Читаем Курс на худшее: Абсурд как категория текста у Д.Хармса и С.Беккета полностью

Я положил его руки себе на плечи, — говорит Сэм, — его левую руку на мое правое плечо, а его правую руку — на левое. Потом я положил свои руки ему на плечи, на его левое плечо мою правую руку, а на правое — левую. Потом я сделал полшага вперед, левой ногой, а он — полшага назад, правой (он и не мог бы сделать по-другому). Потом я сделал шаг вперед, правой ногой, а он, естественно, шаг назад, левой. И так мы шли вместе между оградами, я наступая, а он отступая, вплоть до того места, где ограды вновь расходились. Потом, делая пол-оборота, мы вновь проходили по дороге, по которой только что прошли, я наступая, а он, естественно, отступая, причем наши руки по-прежнему лежали на наших плечах. <…> И так, туда-сюда, туда-сюда, под палящим солнцем и буйным ветром, мы вновь и вновь проходили между оградами, снова вместе после долгой разлуки.

(Уотт, 168–169)

Движение по кругу вырождается в топтание на месте; Хармсу это вряд ли могло бы понравиться, ведь для него божественный покой означает отнюдь не стагнацию бытия, а, напротив, его максимальное обогащение за счет преобразования движения линейного в нелинейное [149].

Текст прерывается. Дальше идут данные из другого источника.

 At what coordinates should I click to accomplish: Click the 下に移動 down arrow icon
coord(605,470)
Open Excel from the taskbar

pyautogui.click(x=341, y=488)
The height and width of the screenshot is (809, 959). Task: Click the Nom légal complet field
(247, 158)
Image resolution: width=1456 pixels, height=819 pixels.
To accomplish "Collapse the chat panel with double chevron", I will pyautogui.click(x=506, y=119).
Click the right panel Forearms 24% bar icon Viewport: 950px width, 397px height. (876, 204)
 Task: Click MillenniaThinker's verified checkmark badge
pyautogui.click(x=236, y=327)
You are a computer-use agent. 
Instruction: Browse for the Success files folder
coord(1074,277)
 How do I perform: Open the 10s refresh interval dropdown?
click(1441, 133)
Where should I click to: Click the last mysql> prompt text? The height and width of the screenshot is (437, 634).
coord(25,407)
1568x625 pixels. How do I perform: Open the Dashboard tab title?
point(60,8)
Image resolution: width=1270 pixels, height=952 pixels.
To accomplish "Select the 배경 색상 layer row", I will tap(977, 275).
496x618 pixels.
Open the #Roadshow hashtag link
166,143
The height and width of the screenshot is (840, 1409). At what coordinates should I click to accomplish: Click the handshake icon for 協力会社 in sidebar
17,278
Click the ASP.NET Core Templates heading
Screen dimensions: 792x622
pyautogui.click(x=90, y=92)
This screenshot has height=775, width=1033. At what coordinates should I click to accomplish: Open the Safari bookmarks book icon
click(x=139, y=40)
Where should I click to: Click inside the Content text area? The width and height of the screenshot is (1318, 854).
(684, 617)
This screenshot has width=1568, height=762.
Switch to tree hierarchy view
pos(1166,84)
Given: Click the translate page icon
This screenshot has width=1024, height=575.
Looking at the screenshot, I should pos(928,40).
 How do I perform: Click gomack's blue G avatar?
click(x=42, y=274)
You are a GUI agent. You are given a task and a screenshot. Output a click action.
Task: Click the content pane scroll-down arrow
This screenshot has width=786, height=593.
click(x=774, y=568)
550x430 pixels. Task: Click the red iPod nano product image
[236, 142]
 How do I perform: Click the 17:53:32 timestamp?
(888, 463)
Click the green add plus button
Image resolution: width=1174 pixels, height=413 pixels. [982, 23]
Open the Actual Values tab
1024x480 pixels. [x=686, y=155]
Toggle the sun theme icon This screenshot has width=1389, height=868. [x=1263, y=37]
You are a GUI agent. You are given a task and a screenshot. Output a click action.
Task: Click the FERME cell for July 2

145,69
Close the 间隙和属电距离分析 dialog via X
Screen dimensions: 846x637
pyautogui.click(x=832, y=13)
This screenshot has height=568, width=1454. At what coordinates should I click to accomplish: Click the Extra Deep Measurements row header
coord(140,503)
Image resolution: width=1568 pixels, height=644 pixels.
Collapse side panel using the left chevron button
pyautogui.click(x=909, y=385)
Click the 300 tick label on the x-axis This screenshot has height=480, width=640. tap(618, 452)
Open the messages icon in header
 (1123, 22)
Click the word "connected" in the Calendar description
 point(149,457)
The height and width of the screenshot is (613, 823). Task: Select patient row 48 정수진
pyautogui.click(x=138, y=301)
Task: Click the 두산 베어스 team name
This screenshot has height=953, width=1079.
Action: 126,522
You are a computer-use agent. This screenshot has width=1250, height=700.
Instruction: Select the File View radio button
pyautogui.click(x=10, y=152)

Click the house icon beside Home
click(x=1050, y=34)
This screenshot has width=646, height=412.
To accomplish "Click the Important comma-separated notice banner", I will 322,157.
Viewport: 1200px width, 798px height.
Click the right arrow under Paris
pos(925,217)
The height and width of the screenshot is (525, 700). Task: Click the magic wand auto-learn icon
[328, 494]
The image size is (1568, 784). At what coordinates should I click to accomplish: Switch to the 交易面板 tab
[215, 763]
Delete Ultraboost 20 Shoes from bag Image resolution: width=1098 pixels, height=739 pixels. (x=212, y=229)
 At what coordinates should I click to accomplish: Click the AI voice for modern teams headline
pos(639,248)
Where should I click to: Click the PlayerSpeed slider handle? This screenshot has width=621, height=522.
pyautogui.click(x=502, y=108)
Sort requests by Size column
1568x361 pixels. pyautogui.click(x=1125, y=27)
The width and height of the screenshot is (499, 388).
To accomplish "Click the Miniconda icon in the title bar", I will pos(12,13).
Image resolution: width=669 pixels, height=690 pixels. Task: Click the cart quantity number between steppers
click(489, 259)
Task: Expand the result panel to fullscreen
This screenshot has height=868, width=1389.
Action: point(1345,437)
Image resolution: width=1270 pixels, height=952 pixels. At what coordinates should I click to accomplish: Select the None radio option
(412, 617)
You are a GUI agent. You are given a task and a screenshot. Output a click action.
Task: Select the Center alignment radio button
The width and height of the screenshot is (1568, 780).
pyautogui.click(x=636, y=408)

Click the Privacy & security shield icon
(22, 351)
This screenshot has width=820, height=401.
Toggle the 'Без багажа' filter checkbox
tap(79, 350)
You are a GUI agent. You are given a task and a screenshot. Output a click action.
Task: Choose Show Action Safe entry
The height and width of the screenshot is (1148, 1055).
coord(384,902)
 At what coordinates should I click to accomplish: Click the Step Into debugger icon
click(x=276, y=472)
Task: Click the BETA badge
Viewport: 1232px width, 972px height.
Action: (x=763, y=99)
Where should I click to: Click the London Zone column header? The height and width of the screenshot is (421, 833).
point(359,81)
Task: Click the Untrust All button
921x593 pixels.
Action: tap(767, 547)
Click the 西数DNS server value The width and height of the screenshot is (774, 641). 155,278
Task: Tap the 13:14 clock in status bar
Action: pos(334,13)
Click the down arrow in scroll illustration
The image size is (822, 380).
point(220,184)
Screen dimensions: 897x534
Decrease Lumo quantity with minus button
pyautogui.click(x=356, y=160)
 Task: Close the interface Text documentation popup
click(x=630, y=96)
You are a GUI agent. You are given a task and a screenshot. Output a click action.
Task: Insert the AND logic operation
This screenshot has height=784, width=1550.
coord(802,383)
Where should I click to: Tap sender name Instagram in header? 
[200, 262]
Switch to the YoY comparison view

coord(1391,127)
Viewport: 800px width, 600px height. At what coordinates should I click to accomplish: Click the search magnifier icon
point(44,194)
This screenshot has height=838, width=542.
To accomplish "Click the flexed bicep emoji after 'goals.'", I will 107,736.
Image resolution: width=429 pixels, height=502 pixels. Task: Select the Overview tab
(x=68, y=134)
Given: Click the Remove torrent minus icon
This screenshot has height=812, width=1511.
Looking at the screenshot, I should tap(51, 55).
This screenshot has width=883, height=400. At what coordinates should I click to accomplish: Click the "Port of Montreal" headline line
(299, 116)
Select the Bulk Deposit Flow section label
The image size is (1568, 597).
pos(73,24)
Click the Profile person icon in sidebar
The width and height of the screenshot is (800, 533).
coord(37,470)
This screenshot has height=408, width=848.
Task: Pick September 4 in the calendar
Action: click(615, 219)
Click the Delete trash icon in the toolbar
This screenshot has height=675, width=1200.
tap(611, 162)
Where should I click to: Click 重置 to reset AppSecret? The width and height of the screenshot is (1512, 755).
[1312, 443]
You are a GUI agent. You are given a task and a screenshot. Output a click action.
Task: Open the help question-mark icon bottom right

Во время ссылки в Курск Хармс много размышлял о том, возможно ли такое преобразование. Ответом на этот вопрос стала первая строчка написанного тогда же трактата: «Бесконечное, вот ответ на все вопросы», — торжественно заявляет Хармс. И продолжает далее:

Бесконечность двух направлений, к началу и к концу, настолько непостижима, что даже не волнует нас, не кажется нам чудом и, даже больше, не существует для нас. <…> Мы ставим связь между началом и концом и отсюда выводим первую теорему: что нигде не начинается, то нигде и не кончается, а что где-то начинается, то где-то и кончается. Первое есть бесконечное, второе — конечное. Первое — ничто, второе — что-то.

(Чинари—2, 392–393)

Бесконечность двух направлений невыразима и непостижима, а значит и не существует. Она даже не кажется нам чудом и поэтому не несет в себе ничего привлекательного. Такая бесконечность самодостаточна, не отсылает ни к чему, что было бы конечным, и в этом смысле алогична. Хармс, как поэт алогический, в то же время не может не осознавать, что ее абсолютная трансцендентность земному, конечному миру делает бесконечность двух направлений принципиально недостижимой. Выход, который находит он из этой сложной ситуации, состоит в обретении «бесконечности одного направления»:

Она пронизывает нас своим концом или началом, и отрезок бесконечной прямой, образующий хорду в кругу нашего сознания, с одной стороны, постигается нами, а с другой стороны, соединяет нас с бесконечным.

(Чинари—2, 392)

Если мы заменим слова «начало» и «конец» на, соответственно, «рождение» и «смерть», то получится интересный результат: то, что не существует, то есть бесконечная прямая, не может понравиться поэту, объявившему себя приверженцем реального (не путать с реалистическим) искусства. Необходимо, чтобы пустота разбилась на части, чтобы родился мир, реальный в своей первозданной чистоте. Но при этом то, что «где-то начинается, где-то и кончается»; рождение может повлечь за собой смерть, а это тоже не может понравиться поэту, стремящемуся к вечности. Только вводя понятие «бесконечности одного направления», мы можем преодолеть данные затруднения: что-то рождается, но не умирает.